Lediglich eine Gegenstimme Seidel fordert Ringstorff bei Landtagswahl heraus

Der CDU-Chef in Mecklenburg-Vorpommern Jürgen Seidel wird als Spitzenkandidat bei der Landtagswahl am 17. September Misterpräsident Harald Ringstorff (SPD) herausfordern.
Der mecklenburg-vorpommerischen CDU Landesvorsitzende Juergen Seidel, winkt den Delegierten bei der Landesvertreterversammlung der CDU Mecklenburg-Vorpommern in Gaegelow. FOTO: ap

Der mecklenburg-vorpommerischen CDU Landesvorsitzende Juergen Seidel, winkt den Delegierten bei der Landesvertreterversammlung der CDU Mecklenburg-Vorpommern in Gaegelow. FOTO: ap

HB WISMAR. Auf dem Landesparteitag am Samstag in Gägelow bei Wismar bekam der 57-jährige Landrat 135 von 136 gültigen Stimmen. Nur ein Delegierter votierte gegen ihn. Damit betrug die Zustimmung 99,2 Prozent. Seidel will die CDU zur stärksten Kraft machen und in die Regierung führen. Seit 1998 regiert in Schwerin eine rot-rote Koalition.
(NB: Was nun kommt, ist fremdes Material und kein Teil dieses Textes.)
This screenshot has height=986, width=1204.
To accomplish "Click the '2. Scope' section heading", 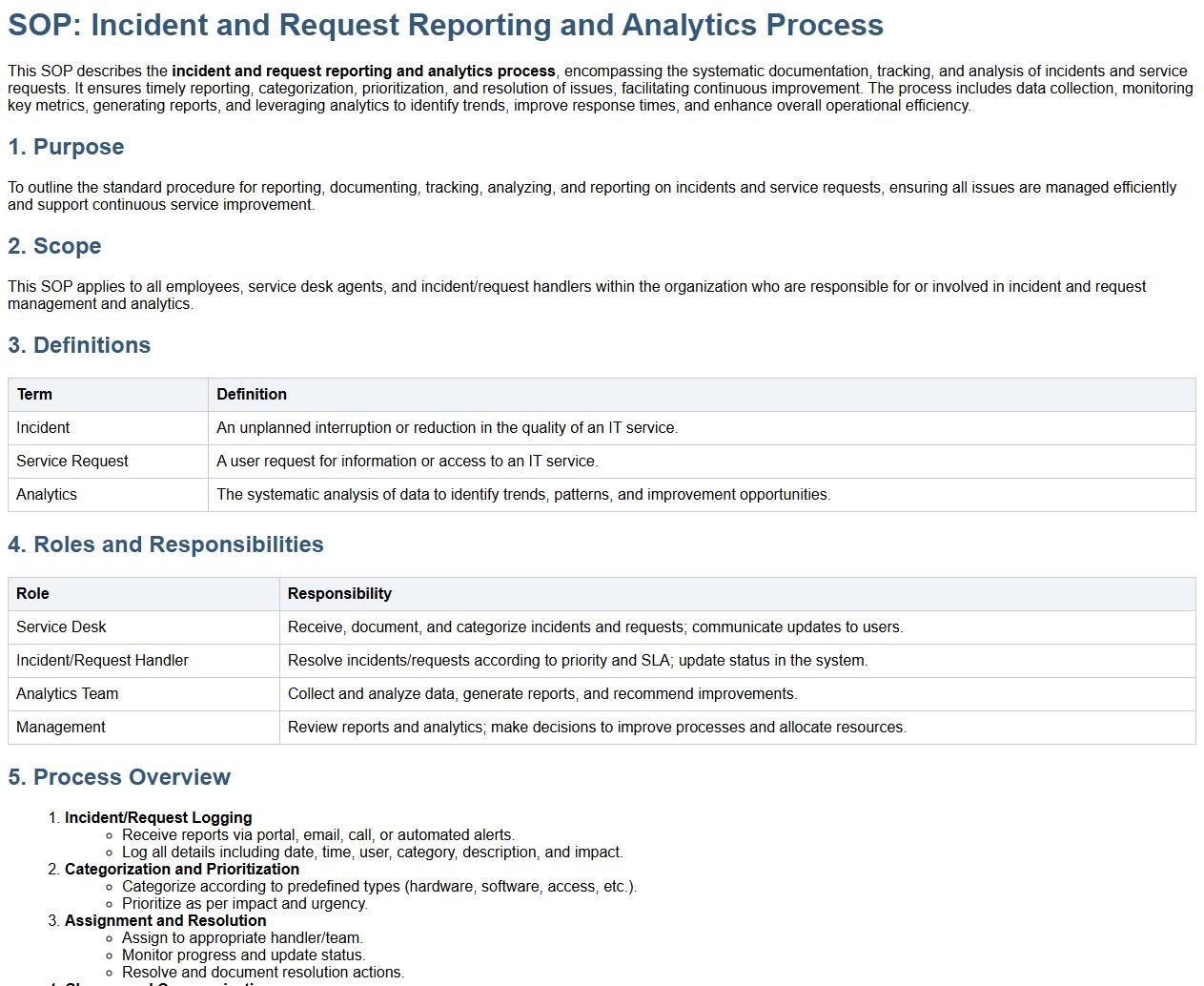I will (54, 246).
Bundeskanzlerin Angela Merkel sagte, mit der Wahl Seidels zum Spitzenkandidaten seien die Weichen für den Machtwechsel an der Küste gestellt worden. Er bringe reiche Erfahrung aus der Landes- und Kommunalpolitik mit und habe den Mut, neue Wege zu beschreiten. Als Beispiel nannte die CDU-Bundeschefin das Ziel, die Kinderbetreuung künftig ohne Elternbeiträge zu gewährleisten.

Ringstorff warf Merkel vor, das Land schlecht regiert zu haben und "den Kopf in den Sand zu stecken, wenn Entscheidungen anstehen". Er trage die Verantwortung dafür, dass Mecklenburg-Vorpommern in vielen Bereichen bundesweit die rote Laterne trage. Die wirtschaftliche Talfahrt führe dazu, dass immer mehr junge Menschen das Land verließen. Bei der Landtagswahl 2002 war die CDU mit 31,4 Prozent der Stimmen deutlich hinter der SPD geblieben und musste sich erneut mit der Oppositionsrolle begnügen.